» **WHAT YOU NEED TO DO**: Gather every line from the entries below that includes "will".

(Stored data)
-- -- --

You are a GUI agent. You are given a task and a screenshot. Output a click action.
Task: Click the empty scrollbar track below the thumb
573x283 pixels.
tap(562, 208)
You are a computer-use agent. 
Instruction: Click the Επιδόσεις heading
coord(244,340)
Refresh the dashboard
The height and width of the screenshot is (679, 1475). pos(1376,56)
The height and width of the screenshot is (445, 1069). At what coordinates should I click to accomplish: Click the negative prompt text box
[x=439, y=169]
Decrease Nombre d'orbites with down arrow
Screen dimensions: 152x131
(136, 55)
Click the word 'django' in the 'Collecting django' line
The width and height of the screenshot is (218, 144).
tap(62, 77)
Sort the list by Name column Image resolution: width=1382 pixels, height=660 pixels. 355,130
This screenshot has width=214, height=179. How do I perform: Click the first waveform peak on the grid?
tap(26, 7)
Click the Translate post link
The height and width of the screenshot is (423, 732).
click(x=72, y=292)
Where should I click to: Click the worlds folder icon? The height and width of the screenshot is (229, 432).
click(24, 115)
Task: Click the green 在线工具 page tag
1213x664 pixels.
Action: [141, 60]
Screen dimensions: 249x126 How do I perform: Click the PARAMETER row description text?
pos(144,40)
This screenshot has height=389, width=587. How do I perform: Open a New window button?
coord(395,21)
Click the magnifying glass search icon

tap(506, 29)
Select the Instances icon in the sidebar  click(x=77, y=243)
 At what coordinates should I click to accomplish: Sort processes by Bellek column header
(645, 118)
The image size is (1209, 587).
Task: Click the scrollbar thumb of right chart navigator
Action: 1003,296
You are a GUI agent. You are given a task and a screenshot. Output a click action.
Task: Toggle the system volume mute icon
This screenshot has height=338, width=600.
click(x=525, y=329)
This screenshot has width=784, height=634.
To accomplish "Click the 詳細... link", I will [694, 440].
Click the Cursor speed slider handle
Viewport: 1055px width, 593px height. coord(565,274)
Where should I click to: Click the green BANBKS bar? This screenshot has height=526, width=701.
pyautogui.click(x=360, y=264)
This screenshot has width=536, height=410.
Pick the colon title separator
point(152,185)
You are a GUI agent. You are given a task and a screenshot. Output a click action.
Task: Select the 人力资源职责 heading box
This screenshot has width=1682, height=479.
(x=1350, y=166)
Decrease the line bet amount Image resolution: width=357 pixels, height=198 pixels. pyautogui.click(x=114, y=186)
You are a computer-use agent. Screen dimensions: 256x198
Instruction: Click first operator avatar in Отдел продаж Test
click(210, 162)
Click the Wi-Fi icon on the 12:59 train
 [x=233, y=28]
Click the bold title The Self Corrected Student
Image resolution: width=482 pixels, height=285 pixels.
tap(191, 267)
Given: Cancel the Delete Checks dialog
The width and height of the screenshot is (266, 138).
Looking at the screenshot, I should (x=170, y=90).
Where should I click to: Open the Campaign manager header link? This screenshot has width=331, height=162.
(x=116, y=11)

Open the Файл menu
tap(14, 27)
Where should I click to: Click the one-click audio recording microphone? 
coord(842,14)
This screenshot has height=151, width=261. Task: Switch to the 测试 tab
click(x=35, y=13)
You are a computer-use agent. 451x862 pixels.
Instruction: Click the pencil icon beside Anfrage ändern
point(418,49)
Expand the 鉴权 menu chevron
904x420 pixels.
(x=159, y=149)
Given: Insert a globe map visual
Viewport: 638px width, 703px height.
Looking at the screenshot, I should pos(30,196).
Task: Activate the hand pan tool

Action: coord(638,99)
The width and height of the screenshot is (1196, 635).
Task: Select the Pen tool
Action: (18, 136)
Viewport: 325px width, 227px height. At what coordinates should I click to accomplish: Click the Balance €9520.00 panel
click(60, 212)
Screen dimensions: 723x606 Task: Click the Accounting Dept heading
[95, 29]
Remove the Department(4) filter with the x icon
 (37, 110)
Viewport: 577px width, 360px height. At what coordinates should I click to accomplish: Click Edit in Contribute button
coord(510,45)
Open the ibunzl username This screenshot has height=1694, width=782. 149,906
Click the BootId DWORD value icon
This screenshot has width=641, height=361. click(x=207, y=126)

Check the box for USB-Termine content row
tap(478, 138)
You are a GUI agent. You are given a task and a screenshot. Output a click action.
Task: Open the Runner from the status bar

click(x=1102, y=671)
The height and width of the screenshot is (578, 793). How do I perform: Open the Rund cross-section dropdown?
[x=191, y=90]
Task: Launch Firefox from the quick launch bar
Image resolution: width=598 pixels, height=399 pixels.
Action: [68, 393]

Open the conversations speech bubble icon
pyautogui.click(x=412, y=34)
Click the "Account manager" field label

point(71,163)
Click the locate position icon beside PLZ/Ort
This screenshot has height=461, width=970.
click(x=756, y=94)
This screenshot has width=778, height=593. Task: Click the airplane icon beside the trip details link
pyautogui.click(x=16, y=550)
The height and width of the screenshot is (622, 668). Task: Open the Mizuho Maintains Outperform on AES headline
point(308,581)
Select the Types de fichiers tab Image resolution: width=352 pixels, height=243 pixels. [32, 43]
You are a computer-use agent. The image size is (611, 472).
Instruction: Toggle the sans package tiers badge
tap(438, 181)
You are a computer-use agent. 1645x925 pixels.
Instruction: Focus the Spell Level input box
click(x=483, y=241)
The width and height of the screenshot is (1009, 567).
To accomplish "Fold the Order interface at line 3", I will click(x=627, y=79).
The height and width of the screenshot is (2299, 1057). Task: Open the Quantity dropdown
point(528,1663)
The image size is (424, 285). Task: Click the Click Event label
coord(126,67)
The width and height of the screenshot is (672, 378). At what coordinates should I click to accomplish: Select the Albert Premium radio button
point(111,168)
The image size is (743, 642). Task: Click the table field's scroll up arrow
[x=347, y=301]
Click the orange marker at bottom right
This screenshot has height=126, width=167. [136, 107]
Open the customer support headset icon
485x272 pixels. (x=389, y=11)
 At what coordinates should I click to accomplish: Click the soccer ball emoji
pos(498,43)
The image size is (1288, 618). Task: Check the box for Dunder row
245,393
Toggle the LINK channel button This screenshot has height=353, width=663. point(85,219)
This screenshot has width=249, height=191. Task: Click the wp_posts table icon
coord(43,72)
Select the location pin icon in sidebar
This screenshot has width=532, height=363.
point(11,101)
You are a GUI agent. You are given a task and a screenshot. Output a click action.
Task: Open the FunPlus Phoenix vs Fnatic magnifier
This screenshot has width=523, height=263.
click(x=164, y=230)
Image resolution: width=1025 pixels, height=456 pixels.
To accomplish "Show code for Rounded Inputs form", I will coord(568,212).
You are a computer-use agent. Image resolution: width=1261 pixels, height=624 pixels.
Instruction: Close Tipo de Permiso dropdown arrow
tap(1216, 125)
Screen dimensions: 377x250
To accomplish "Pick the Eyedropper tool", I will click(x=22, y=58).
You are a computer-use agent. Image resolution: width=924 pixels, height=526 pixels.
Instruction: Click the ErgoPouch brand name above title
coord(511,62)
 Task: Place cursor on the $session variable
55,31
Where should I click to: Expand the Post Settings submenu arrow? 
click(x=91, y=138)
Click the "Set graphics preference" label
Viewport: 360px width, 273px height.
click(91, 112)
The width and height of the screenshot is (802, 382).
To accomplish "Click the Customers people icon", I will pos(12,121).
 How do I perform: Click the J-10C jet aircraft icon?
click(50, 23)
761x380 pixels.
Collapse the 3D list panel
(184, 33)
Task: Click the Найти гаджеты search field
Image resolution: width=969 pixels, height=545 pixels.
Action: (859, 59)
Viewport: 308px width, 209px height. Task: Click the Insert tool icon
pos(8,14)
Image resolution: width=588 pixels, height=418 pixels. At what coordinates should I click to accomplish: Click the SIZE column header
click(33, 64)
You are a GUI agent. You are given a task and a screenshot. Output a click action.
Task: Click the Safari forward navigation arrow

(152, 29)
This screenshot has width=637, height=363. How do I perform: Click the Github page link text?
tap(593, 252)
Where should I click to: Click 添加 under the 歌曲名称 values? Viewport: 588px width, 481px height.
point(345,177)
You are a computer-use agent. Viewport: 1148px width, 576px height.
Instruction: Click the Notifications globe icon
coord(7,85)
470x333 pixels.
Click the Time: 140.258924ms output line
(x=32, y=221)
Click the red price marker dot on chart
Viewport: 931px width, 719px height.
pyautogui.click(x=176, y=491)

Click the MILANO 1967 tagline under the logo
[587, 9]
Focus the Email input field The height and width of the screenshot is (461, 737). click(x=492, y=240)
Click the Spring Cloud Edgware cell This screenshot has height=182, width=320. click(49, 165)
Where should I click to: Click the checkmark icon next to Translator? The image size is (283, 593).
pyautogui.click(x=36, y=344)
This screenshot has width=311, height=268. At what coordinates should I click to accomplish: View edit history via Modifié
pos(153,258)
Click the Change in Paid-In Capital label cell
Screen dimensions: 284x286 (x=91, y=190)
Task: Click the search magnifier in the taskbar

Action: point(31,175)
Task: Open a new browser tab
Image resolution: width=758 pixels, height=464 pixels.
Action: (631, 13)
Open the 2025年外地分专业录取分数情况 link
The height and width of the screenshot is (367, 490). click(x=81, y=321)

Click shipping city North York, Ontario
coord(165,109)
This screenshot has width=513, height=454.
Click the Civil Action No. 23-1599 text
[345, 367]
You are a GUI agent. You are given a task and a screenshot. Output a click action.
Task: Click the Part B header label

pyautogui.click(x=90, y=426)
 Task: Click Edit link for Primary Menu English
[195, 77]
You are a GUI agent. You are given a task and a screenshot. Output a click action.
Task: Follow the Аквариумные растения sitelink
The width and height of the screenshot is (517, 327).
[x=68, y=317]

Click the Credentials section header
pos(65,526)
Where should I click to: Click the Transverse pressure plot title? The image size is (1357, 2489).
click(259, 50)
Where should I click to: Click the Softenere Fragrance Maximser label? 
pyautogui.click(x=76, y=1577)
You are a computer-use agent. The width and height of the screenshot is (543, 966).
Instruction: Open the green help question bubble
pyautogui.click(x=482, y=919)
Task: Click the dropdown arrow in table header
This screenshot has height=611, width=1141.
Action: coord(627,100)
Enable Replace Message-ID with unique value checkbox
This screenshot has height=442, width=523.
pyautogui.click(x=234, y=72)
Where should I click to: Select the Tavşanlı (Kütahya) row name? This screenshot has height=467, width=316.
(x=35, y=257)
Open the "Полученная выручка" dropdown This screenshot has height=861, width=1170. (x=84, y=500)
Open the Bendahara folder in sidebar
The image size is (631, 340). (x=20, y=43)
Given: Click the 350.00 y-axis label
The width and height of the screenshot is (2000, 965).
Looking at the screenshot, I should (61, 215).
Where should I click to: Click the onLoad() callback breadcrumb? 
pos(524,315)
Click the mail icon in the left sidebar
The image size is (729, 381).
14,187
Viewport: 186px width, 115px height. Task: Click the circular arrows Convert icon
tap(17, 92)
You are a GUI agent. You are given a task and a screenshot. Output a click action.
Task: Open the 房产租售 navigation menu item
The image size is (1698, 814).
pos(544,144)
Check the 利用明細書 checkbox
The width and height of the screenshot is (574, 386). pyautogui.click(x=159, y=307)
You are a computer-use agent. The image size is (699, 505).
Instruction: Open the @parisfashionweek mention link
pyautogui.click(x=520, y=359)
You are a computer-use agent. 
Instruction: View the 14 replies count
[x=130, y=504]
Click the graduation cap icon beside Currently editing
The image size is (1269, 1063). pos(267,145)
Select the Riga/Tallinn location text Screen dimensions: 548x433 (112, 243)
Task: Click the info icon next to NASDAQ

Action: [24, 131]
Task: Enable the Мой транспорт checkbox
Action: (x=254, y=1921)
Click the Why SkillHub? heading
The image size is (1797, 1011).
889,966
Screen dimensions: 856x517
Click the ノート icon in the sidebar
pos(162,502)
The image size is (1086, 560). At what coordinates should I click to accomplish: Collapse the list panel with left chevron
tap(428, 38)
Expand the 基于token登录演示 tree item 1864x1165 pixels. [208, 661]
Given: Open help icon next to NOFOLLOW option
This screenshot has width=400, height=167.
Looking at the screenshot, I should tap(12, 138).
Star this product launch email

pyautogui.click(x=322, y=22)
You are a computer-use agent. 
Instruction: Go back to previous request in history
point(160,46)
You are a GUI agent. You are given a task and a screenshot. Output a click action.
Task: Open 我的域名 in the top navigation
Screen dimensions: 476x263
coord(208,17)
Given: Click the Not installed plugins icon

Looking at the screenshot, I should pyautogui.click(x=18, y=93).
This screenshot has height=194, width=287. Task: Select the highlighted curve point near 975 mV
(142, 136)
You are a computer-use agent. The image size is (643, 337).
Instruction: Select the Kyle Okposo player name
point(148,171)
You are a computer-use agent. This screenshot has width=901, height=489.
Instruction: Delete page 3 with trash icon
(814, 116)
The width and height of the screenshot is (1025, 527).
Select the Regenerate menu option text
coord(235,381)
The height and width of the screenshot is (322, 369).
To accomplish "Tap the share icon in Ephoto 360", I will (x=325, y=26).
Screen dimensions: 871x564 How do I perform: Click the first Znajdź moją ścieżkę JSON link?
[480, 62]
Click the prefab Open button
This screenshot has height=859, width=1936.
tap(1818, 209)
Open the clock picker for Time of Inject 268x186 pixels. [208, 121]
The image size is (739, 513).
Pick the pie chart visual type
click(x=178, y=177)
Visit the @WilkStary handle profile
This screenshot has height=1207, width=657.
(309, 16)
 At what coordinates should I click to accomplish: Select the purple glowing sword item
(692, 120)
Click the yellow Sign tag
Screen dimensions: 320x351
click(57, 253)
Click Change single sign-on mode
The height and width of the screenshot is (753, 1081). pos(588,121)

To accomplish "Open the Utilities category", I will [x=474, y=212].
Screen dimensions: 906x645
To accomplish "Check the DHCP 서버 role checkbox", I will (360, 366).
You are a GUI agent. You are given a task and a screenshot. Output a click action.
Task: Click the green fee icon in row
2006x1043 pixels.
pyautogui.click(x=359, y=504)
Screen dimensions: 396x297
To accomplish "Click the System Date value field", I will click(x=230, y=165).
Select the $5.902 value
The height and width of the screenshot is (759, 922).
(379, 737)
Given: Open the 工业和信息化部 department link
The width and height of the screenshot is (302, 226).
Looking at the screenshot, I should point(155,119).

-- -- --

» **THE COMPLETED TASK**:
To accomplish "Click the 詳細... link", I will [694, 440].
To accomplish "Fold the Order interface at line 3", I will click(x=627, y=79).
To accomplish "Show code for Rounded Inputs form", I will coord(568,212).
To accomplish "Pick the Eyedropper tool", I will click(x=22, y=58).
To accomplish "Click the Customers people icon", I will pos(12,121).
To accomplish "Tap the share icon in Ephoto 360", I will (x=325, y=26).
To accomplish "Open the Utilities category", I will [x=474, y=212].
To accomplish "Check the DHCP 서버 role checkbox", I will (360, 366).
To accomplish "Click the System Date value field", I will click(x=230, y=165).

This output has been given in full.